» Soal: Teruskan teks tentang korupsi dalam pandangan Islam di bawah ini, mulai setelah kalimat terakhir yang ditampilkan.

» Teks Bacaan:
==========

Korupsi dalam Islam adalah perbuatan melanggar syariat. Syariat Islam yang bertujuan untuk mewujudkan kemaslahatan bagi umat manusia yakni maqasid al-syari’ah. Diantara kemaslahatan yang hendak dituju tersebut adalah terpeliharanya harta (hifdz al-mal) dari berbagai bentuk pelanggaran dan penyelewengan. Islam mengatur dan menilai harta sejak perolehannya hingga pembelanjaannya.
Islam memberikan tuntunan agar dalam memperoleh harta dilakukan dengan cara-cara yang bermoral dan sesuai dengan hukum Islam yaitu dengan tidak menipu, tidak memakan riba, tidak berkhianat, tidak menggelapkan barang milik orang lain, tidak mencuri, tidak curang dalam takaran dan timbangan, tidak korupsi, dan lain sebagainya.
Setiap kejahatan (jari’mah) memiliki hukuman di dunia untuk menjadikan jera pelakunya dan menjadikan si pelaku taubat dan tidak lagi melakukan perbuatan tersebut. Konsep yang bisa diambil untuk menindak pelaku korupsi secara tegas dan keras adalah hirabah. Tindakan pidana semacam ini ditandai dengan sanksi hukuman mati, salib potong tangan dan kaki secara menyilang atau pengasingan.
Betapa banyak kerugian negara, rakyat, serta kerusakan ekonomi yang di timbulkan oleh kasus korupsi yang dilakukan pejabat di negeri ini. Korupsi yang telah membudaya seolah menggelapkan mata para elit politik menjadi pribadi yang rakus dan tamak. Padahal Allah Swt. telah mewanti-wanti perilaku ini agar tidak saling mengambil atau memakan harta orang milik orang lain.

==========

Data penentuan letak kata dan elemen

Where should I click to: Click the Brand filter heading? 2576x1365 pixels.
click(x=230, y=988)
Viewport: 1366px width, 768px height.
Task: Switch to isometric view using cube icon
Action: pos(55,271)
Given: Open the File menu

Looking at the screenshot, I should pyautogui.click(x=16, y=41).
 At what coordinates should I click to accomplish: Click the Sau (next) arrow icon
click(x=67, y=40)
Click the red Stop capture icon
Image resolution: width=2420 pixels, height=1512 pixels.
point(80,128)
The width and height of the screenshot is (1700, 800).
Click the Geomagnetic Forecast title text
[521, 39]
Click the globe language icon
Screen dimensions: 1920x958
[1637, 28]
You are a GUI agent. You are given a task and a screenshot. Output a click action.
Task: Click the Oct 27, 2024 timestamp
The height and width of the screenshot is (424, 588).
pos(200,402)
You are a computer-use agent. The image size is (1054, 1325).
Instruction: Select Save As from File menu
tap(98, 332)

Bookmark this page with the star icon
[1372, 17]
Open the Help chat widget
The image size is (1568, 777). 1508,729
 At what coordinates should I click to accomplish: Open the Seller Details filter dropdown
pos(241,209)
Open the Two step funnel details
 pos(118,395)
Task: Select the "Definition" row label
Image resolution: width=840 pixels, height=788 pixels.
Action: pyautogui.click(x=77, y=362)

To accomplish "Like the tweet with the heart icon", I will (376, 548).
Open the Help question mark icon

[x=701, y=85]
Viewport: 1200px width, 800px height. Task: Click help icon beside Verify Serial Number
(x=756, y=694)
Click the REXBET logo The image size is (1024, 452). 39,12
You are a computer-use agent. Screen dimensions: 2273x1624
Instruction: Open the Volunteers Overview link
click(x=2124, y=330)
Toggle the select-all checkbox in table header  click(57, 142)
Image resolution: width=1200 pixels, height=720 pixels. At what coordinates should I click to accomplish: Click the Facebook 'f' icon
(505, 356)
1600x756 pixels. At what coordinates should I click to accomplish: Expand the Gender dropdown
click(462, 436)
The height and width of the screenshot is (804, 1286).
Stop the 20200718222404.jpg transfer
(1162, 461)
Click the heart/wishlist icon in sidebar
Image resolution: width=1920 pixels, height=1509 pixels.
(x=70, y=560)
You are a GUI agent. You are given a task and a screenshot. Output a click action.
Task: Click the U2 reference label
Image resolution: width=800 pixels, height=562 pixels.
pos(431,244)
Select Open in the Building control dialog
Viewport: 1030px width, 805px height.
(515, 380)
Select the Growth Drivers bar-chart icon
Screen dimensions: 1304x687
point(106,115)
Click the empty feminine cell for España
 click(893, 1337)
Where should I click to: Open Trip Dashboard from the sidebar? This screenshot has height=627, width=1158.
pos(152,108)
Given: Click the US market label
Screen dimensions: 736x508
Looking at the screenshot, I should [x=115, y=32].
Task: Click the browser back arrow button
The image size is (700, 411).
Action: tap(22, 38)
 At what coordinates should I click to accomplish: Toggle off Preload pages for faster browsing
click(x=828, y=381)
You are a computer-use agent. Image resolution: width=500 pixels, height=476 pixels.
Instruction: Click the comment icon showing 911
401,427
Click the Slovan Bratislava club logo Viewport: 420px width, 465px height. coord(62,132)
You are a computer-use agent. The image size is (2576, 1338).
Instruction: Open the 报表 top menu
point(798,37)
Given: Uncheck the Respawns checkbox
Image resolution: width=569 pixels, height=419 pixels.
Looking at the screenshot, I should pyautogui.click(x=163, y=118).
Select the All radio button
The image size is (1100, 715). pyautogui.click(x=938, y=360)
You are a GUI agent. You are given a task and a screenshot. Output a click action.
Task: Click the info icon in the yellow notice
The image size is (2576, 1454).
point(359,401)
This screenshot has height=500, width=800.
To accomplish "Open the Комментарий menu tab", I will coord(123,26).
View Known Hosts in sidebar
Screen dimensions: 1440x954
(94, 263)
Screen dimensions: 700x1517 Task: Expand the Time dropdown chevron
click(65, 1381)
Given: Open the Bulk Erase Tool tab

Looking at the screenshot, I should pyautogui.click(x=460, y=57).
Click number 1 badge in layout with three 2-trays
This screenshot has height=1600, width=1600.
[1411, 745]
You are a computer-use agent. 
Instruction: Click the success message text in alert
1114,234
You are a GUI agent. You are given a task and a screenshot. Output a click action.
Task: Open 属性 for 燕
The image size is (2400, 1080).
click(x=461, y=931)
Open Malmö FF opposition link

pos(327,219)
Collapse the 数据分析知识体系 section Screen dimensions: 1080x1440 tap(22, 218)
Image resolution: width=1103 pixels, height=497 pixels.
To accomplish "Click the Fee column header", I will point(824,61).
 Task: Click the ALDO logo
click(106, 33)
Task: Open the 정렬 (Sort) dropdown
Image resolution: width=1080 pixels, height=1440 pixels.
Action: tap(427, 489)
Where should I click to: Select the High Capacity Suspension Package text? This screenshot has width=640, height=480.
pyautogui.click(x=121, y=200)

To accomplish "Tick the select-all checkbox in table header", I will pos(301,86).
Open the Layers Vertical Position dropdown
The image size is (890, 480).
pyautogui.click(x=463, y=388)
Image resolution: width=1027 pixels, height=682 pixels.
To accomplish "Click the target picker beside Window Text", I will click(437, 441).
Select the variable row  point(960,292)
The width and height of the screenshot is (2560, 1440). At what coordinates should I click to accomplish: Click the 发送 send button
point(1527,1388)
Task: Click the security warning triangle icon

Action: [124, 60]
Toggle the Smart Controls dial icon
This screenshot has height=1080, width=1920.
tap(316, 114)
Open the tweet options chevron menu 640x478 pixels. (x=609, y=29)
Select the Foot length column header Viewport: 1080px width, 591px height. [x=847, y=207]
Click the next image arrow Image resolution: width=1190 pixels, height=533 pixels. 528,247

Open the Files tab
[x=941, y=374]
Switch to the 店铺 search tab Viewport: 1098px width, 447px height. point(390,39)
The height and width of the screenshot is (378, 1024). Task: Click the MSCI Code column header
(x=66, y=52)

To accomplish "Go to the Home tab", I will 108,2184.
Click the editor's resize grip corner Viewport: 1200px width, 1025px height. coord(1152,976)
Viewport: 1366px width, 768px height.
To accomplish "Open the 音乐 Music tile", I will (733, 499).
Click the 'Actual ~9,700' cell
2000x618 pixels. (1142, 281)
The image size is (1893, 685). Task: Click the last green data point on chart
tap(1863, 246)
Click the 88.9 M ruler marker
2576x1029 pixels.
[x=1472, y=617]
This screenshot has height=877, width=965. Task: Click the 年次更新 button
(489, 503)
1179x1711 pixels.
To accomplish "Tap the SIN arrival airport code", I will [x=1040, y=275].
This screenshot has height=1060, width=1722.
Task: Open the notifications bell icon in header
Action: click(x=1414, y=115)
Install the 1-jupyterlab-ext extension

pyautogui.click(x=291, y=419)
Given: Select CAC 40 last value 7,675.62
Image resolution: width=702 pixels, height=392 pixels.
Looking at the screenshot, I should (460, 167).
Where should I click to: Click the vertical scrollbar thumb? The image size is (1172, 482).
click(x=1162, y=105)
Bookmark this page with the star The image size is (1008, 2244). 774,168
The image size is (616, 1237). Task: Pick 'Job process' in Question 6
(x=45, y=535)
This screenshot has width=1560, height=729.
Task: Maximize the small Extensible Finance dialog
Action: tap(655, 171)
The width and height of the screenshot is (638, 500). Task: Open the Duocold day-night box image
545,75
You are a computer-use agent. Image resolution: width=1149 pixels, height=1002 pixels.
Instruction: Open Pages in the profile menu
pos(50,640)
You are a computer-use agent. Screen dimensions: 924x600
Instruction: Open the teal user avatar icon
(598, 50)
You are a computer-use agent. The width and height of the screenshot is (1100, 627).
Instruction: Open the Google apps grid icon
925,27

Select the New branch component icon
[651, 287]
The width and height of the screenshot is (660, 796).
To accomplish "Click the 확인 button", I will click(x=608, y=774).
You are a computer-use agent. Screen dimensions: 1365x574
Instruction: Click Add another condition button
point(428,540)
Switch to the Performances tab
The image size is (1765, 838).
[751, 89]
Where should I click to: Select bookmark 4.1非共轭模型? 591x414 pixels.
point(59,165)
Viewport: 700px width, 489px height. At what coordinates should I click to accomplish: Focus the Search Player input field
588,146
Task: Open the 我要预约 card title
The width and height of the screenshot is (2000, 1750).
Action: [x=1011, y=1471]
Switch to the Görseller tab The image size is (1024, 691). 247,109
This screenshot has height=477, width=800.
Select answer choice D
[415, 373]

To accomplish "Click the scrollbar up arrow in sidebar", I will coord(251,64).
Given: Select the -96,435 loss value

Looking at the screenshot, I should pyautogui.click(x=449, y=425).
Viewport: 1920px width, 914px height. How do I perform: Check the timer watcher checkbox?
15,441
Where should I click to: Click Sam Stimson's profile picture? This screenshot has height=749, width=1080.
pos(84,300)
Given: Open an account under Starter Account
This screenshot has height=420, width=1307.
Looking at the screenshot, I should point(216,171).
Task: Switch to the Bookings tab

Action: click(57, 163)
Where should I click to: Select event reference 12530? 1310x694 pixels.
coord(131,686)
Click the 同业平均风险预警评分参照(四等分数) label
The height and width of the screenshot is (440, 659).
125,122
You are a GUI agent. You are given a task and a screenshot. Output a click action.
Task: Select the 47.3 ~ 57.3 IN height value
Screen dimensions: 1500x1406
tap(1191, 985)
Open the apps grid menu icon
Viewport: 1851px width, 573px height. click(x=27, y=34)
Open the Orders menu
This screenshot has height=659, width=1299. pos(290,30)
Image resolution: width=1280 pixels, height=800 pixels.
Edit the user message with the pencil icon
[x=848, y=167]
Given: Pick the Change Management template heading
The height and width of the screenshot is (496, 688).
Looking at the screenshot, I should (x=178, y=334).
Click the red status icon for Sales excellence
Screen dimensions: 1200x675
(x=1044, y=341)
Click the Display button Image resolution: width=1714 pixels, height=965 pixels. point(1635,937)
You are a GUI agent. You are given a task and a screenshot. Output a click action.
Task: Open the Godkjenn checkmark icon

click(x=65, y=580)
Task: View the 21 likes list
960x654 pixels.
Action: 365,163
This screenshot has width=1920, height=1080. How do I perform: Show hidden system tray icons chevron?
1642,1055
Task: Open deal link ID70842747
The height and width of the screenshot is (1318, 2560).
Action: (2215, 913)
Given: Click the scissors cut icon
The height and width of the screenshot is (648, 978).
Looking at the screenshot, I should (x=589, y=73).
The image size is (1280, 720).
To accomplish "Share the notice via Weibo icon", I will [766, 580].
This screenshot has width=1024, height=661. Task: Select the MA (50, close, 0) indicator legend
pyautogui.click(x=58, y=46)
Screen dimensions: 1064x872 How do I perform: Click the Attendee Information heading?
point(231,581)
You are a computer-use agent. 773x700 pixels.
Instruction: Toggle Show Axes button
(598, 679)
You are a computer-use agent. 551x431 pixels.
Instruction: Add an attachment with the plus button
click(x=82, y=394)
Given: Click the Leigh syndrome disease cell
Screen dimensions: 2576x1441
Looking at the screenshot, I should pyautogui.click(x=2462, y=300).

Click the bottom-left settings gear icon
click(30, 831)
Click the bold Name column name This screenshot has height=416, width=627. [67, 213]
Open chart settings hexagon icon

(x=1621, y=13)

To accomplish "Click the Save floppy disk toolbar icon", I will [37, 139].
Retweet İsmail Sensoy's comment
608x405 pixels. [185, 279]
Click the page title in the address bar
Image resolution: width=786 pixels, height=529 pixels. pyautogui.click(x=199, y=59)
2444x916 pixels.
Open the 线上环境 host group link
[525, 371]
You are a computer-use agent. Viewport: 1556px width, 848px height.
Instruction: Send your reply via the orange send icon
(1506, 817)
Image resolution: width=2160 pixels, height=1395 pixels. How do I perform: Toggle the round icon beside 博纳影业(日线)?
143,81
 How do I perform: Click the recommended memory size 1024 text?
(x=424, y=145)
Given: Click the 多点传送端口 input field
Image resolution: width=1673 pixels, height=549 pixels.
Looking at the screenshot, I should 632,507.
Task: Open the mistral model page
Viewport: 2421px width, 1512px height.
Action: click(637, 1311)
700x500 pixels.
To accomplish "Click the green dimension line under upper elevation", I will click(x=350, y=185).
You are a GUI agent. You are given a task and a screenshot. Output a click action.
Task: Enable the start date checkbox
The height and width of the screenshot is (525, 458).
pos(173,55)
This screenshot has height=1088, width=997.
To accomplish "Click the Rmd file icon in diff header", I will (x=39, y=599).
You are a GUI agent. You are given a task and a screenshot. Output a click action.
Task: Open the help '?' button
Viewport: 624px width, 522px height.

==========

» Jawaban Latihan:
Allah SWT berfirman dalam QS. An-Nisa ayat 29 yang artinya:
“Hai orang-orang yang beriman, janganlah kamu saling memakan harta sesamamu dengan jalan yang batil, kecuali dengan jalan perniagaan yang berlaku dengan suka sama-suka di antara kamu. Dan janganlah kamu membunuh dirimu; sesungguhnya Allah adalah Maha Penyayang kepadamu.”
Dengan demikian, korupsi atau ghulul hanya bisa diberantas dalam Islam dengan hukuman yang telah ditentukan. Perkara yang sangat merugikan negara dan rakyat ini tidak hanya bisa disandarkan pada lembaga negara yang jelas tuntutan hukumnya tak berlandaskan Al-Qur’an atau As-Sunnah. Maka cukuplah hanya syariat Islam yang menjadi tuntunan untuk menyelesaikan problematika ummat yang disandarkan pada Al Qur’an dan As-Sunnah.